Top of Passage to read

U7700 and all audio amplifiers are directly connected to 1V8_AWAKE.
Few chips more on page 12...
 

slimmy182

Member
  • Checked resistor dividers / pull-ups (R2020–R2025, R2030–R2032, RD215, RD216, RR664, RR734) → PP1V8_AWAKE side low, signal side high.
  • Confirmed short not on SoC side of I²C lines (pin toward SoC always OL/high).
  • Removed UR600 (IC on the rail) → no change.
  • Began isolating speaker amp blocks:
    • Removed UR700 → resistance rose to ~12 Ω.
    • Removed UR730 → resistance rose further to ~32 Ω.
      • Checked its pads (pins 12, 18, 19, 23, 26, 27, 29, 30) → all OL/high.
    • Finally removed UR760 → resistance became very high (rail clean).
      • All its pads OL/high → maybe UR760 itself internally leaky?
Current status

Two confirmed bad parts:

  1. U2010 (leaky SPI flash, ~6 Ω off-board).
  2. UR760 (audio amplifier block, maybe internally leaky).
 

slimmy182

Member
I replaced U2010 and U2020 with parts taken from a donor board.

Bottom of Passage to read
Top of Material supplied

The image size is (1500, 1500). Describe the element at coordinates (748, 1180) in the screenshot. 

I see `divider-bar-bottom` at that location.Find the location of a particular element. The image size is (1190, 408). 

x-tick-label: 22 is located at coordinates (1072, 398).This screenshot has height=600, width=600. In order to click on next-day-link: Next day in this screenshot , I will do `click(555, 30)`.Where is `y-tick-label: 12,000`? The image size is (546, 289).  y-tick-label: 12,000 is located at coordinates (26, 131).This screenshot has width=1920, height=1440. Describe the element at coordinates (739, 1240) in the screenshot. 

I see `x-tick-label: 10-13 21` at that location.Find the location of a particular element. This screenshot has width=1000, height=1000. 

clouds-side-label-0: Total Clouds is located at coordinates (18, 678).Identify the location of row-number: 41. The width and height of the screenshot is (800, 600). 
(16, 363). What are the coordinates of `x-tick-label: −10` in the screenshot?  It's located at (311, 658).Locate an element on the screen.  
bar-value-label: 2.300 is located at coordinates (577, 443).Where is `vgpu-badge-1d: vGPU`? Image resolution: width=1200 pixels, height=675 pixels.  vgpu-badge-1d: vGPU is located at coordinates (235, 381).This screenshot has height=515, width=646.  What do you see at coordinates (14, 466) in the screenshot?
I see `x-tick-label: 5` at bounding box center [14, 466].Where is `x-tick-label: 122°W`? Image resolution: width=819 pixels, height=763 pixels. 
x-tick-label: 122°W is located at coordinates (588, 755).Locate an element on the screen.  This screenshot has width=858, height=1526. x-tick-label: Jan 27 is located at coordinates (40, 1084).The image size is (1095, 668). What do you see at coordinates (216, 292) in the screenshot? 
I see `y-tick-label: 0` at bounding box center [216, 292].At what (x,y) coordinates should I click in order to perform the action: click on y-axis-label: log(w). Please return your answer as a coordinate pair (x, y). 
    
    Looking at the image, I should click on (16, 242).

Bottom of Material supplied

### Task prompt
Copy out the forum text about the board repair above again, word for word from start to finish.

### Task result
U7700 and all audio amplifiers are directly connected to 1V8_AWAKE.
Few chips more on page 12...
 

slimmy182

Member
  • Checked resistor dividers / pull-ups (R2020–R2025, R2030–R2032, RD215, RD216, RR664, RR734) → PP1V8_AWAKE side low, signal side high.
  • Confirmed short not on SoC side of I²C lines (pin toward SoC always OL/high).
  • Removed UR600 (IC on the rail) → no change.
  • Began isolating speaker amp blocks:
    • Removed UR700 → resistance rose to ~12 Ω.
    • Removed UR730 → resistance rose further to ~32 Ω.
      • Checked its pads (pins 12, 18, 19, 23, 26, 27, 29, 30) → all OL/high.
    • Finally removed UR760 → resistance became very high (rail clean).
      • All its pads OL/high → maybe UR760 itself internally leaky?
Current status

Two confirmed bad parts:

  1. U2010 (leaky SPI flash, ~6 Ω off-board).
  2. UR760 (audio amplifier block, maybe internally leaky).
 

slimmy182

Member
I replaced U2010 and U2020 with parts taken from a donor board.